### ACTIVITY
Return, word for word, only the lines of the data below that lie between the line with "Image resolution: width=667" and the line with "the search magnifier", those two lines included.
[Start of Attachment]
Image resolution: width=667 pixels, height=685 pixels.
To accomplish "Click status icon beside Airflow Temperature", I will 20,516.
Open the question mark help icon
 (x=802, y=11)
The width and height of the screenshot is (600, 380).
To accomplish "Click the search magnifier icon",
[End of Attachment]
[Start of Attachment]
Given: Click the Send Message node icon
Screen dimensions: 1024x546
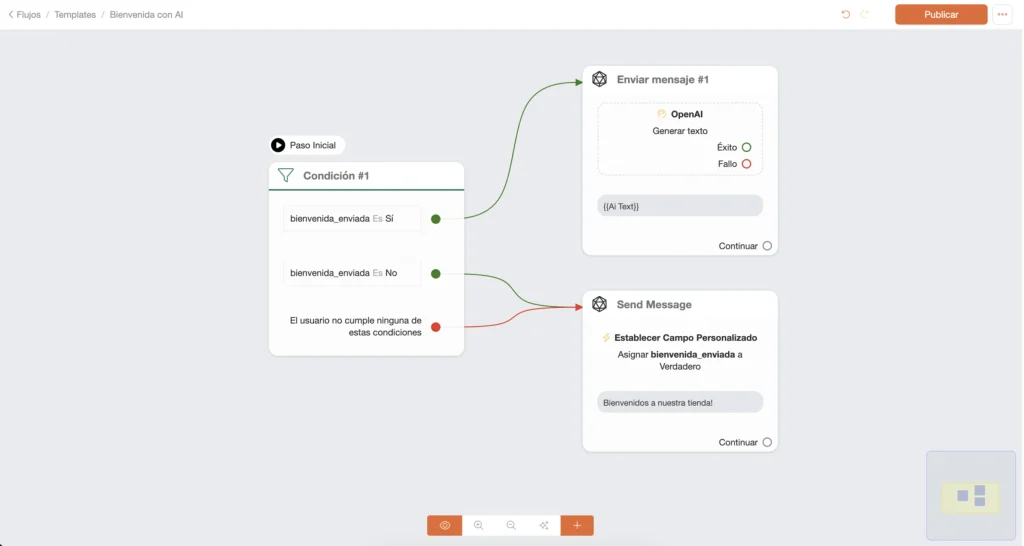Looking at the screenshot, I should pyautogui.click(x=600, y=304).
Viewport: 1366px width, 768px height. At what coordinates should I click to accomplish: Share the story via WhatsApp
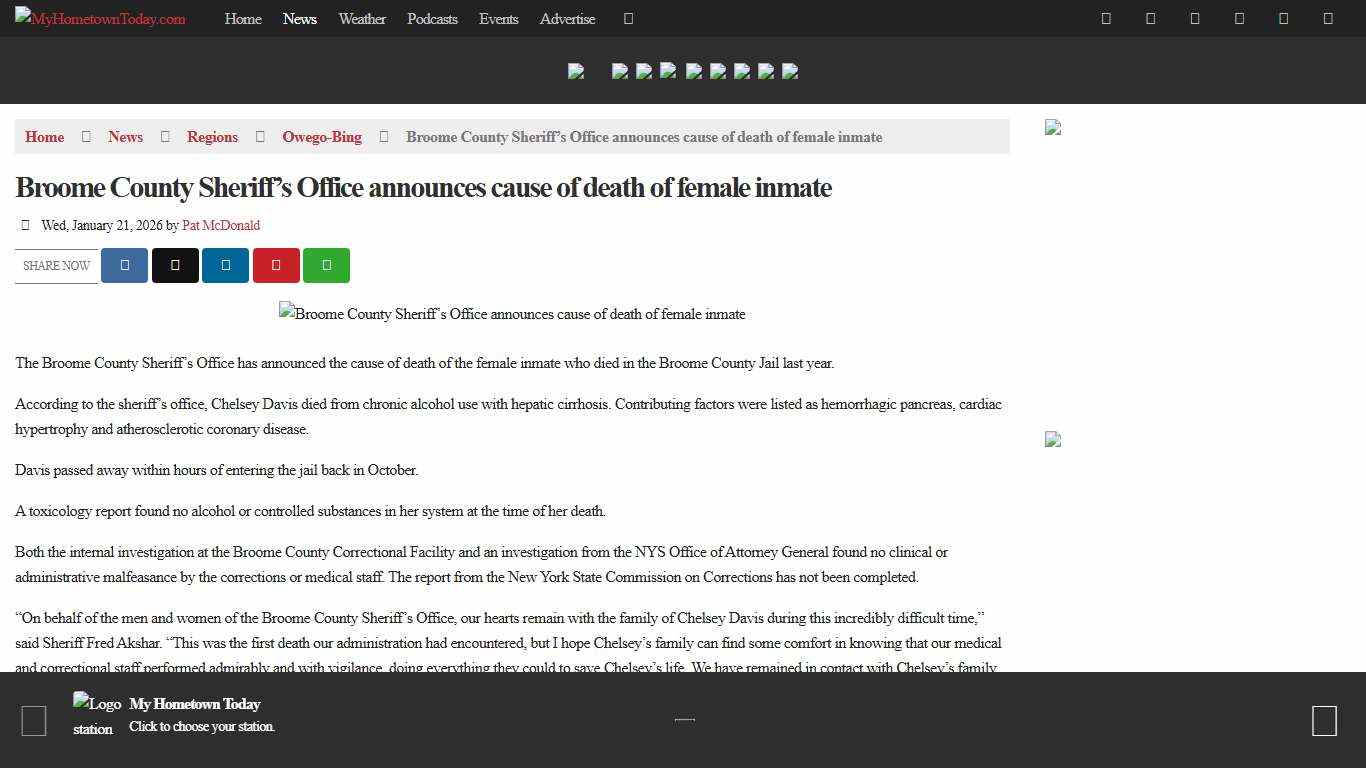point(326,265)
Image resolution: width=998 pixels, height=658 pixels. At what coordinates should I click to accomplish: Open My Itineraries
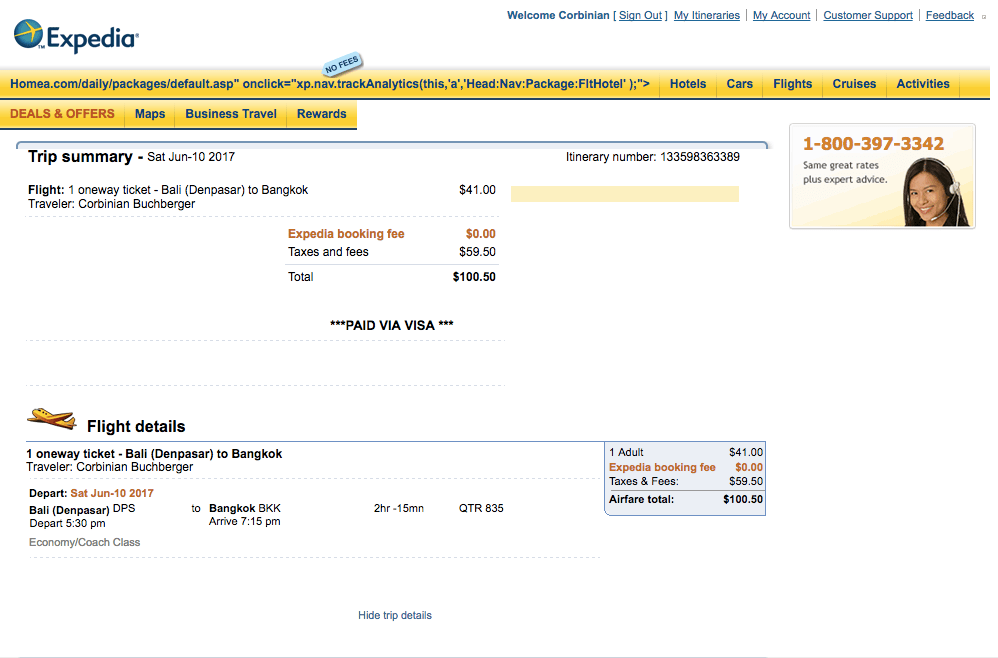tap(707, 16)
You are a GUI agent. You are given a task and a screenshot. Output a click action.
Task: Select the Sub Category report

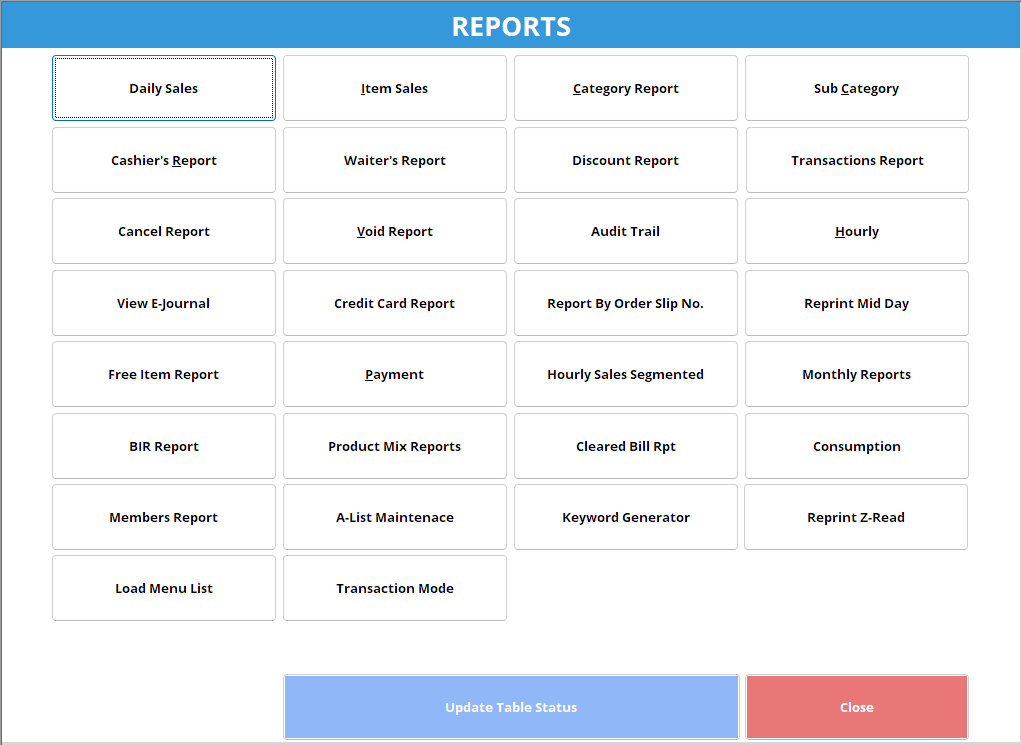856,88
[End of Attachment]
### EXPECTED OUTPUT
Image resolution: width=667 pixels, height=685 pixels.
To accomplish "Click status icon beside Airflow Temperature", I will 20,516.
Open the question mark help icon
 (x=802, y=11)
The width and height of the screenshot is (600, 380).
To accomplish "Click the search magnifier icon",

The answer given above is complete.